O motorista pode perceber os efeitos da nova mistura pela demora na partida do veículo pela manhã. O risco é maior em carros fabricados há 20 ou 30 anos, com carburador ou sistemas de injeção eletrônica mais simples, que não conseguem ajustar automaticamente a mistura para essa proporção maior de etanol, função realizada pela ECU, o "cérebro" do motor.

A ECU (Unidade de Controle Eletrônico) gerencia o funcionamento do motor em tempo real, ajustando continuamente o funcionamento para equilibrar desempenho, consumo, emissões e durabilidade. Nos veículos que não conseguem se ajustar à nova mistura, o motor pode trabalhar em temperaturas mais elevadas e apresentar falhas frequentes.

A elevação do teor de etanol também pode acelerar o entupimento do filtro de combustível e antecipar a troca das velas de ignição devido ao maior calor gerado na combustão. Nesses casos, a ECU pode não conseguir compensar corretamente a mudança na proporção da mistura ar-combustível, aumentando a carga sobre o sistema de ignição e acelerando o desgaste das velas.

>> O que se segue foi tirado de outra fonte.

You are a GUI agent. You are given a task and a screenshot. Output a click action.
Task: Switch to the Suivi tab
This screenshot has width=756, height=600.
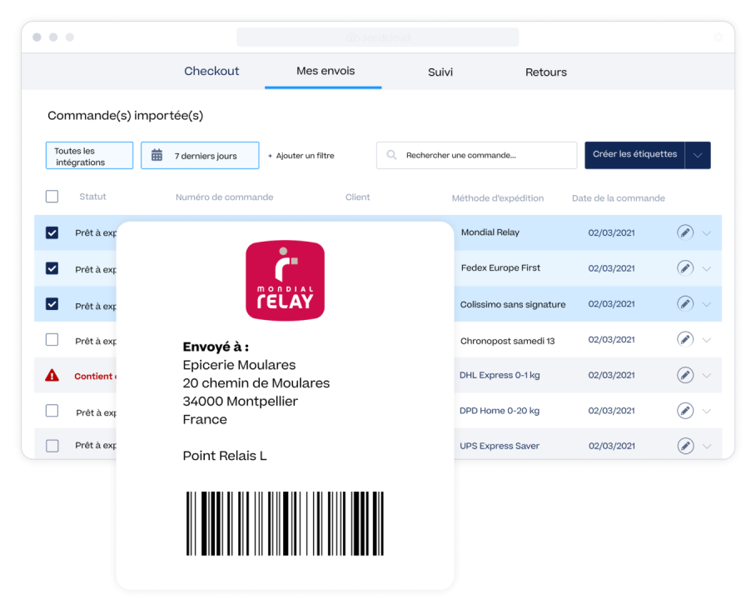[440, 72]
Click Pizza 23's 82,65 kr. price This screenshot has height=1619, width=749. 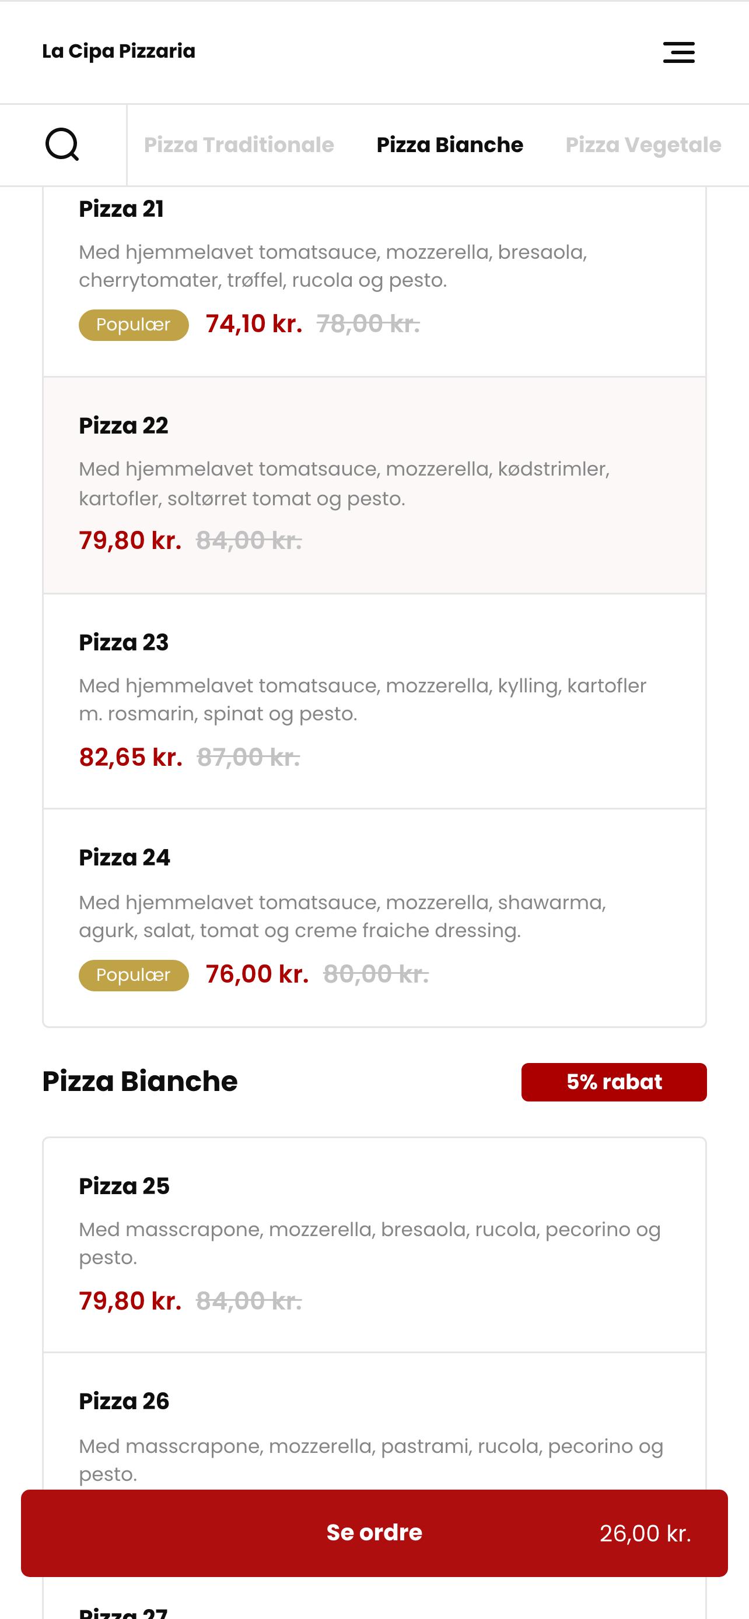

A Anfavea se posicionou favoravelmente aos biocombustíveis e reconhece o papel do etanol na descarbonização. Segundo Igor Calvet, presidente da entidade, a preocupação da indústria automotiva se restringe à necessidade de que qualquer aumento na mistura seja precedido por um cronograma rigoroso de testes. A manifestação sobre a importância dos testes foi feita em conjunto com o Sindicato Nacional da Indústria de Componentes para Veículos Automotores (Sindipeças), como garantia para o consumidor.